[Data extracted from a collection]
+++

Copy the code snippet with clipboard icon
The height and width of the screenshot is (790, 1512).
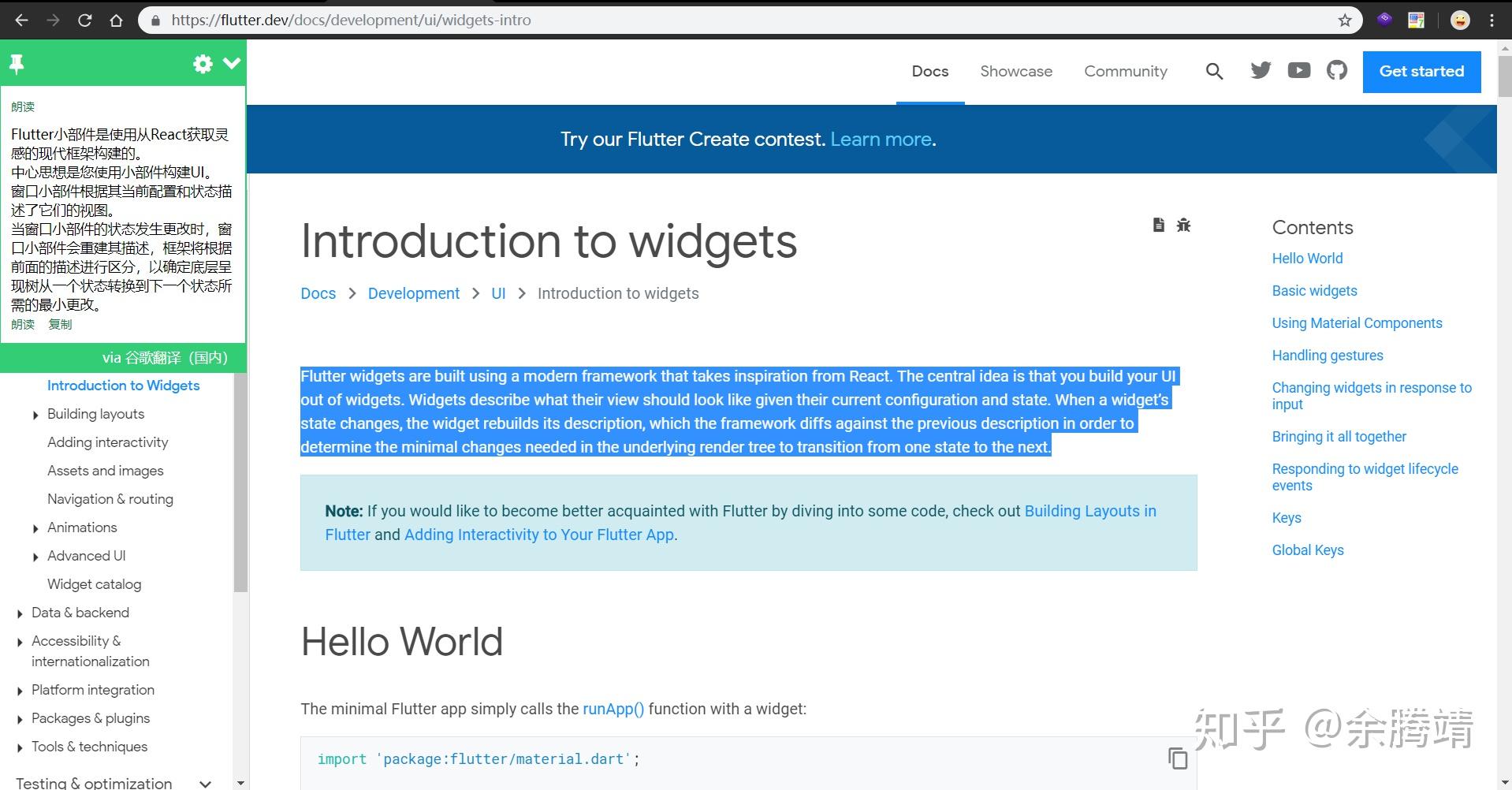point(1177,758)
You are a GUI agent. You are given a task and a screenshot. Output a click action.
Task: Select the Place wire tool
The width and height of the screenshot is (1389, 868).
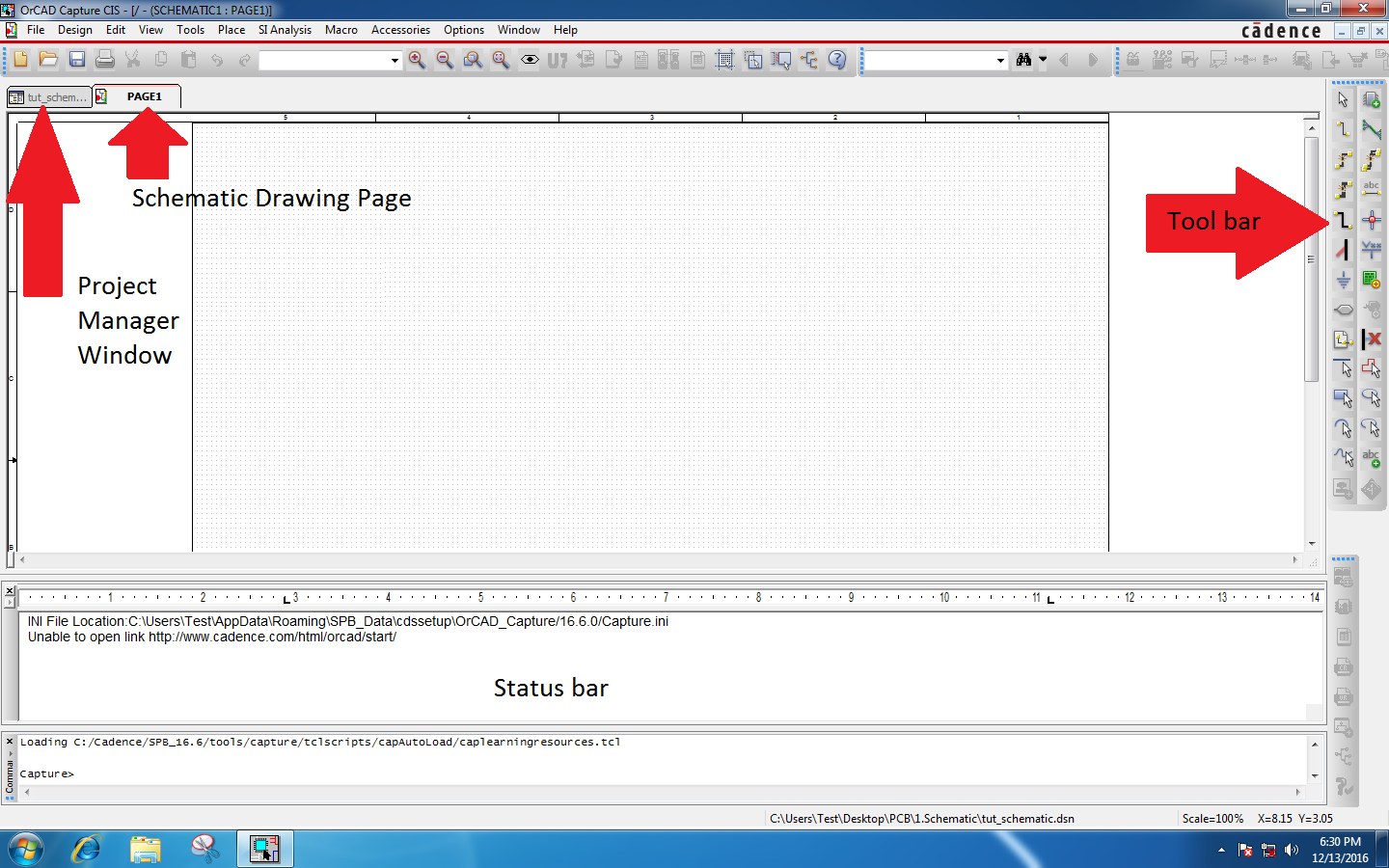pos(1342,129)
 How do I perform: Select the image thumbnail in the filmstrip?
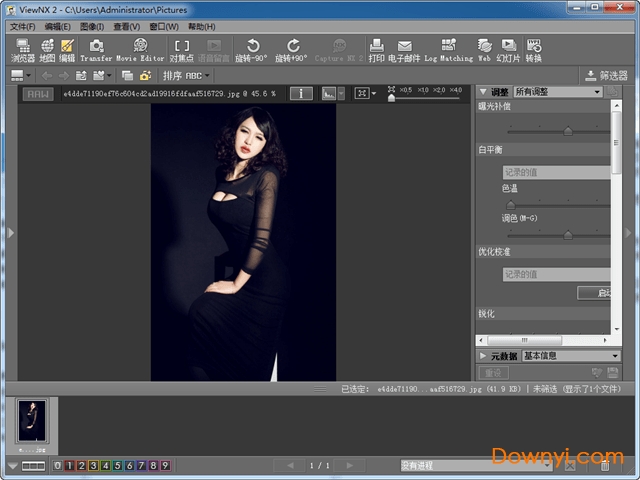tap(32, 420)
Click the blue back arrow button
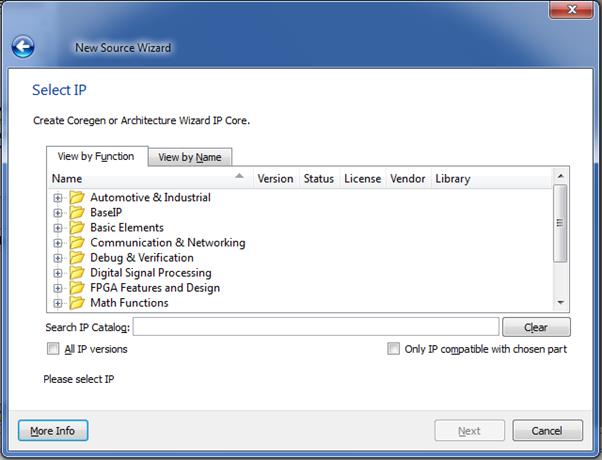The image size is (602, 460). point(22,47)
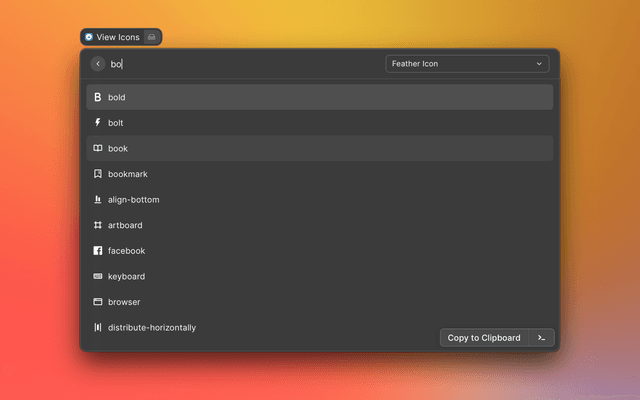Screen dimensions: 640x400
Task: Click the distribute-horizontally icon
Action: coord(98,327)
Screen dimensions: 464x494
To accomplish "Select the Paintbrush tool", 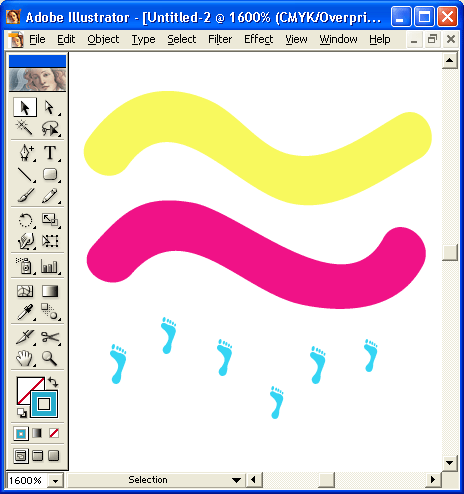I will pos(26,196).
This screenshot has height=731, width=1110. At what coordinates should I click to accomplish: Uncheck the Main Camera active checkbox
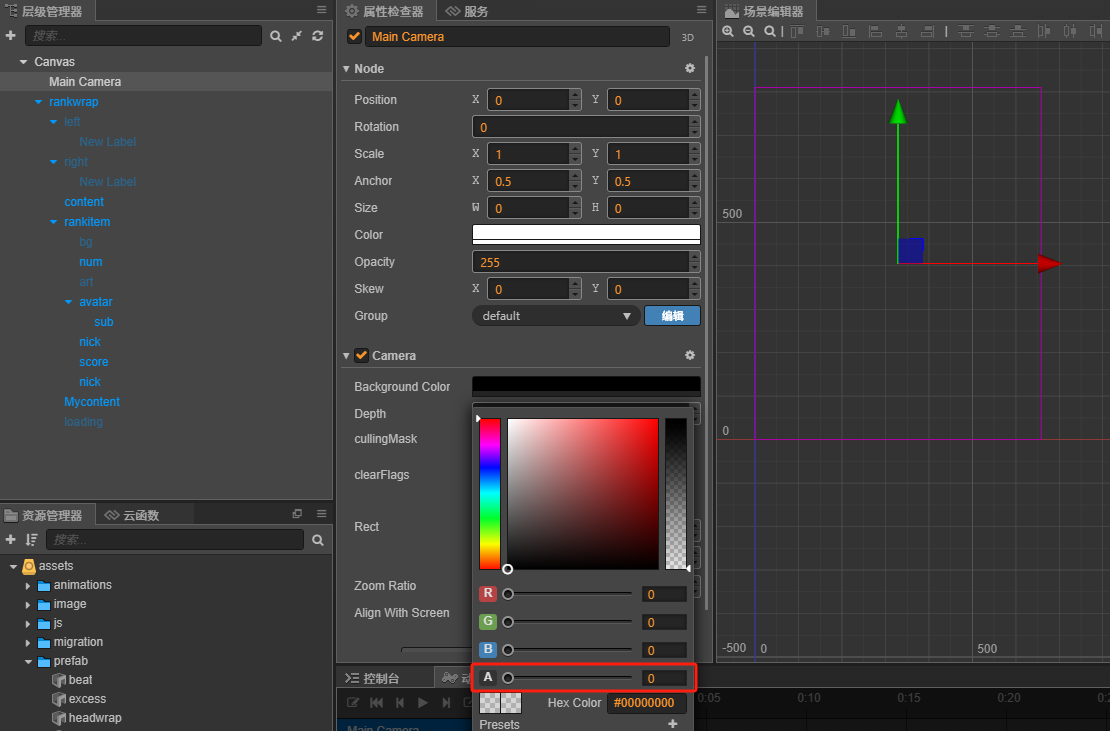[x=354, y=37]
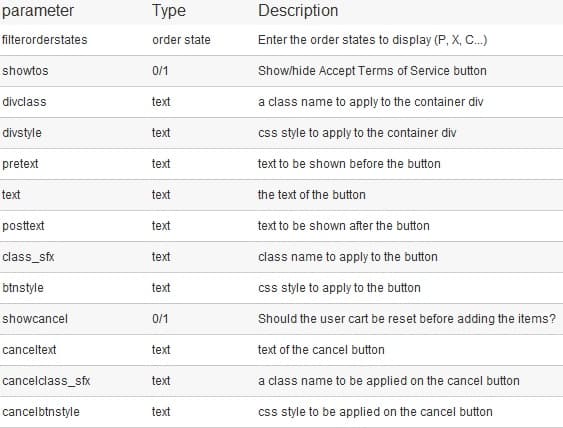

+++

**Exercise instructions:**
Where the line with "This screenshot has" appears in the entries above, begin there and restate every line to the end word for word, minus the pictures.

**Written response:**
This screenshot has height=731, width=1110. At what coordinates should I click to accomplish: Uncheck the Main Camera active checkbox
[x=354, y=37]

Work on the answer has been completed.